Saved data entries
========================

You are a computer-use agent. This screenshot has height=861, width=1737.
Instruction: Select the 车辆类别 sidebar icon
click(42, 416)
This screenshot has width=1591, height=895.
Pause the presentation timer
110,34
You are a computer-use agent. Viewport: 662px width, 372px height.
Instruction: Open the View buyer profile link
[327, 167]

========================

# Exercise requirements:
From the entries, copy out each line containing the word "screenshot".

# Your solution:
You are a computer-use agent. This screenshot has height=861, width=1737.
This screenshot has width=1591, height=895.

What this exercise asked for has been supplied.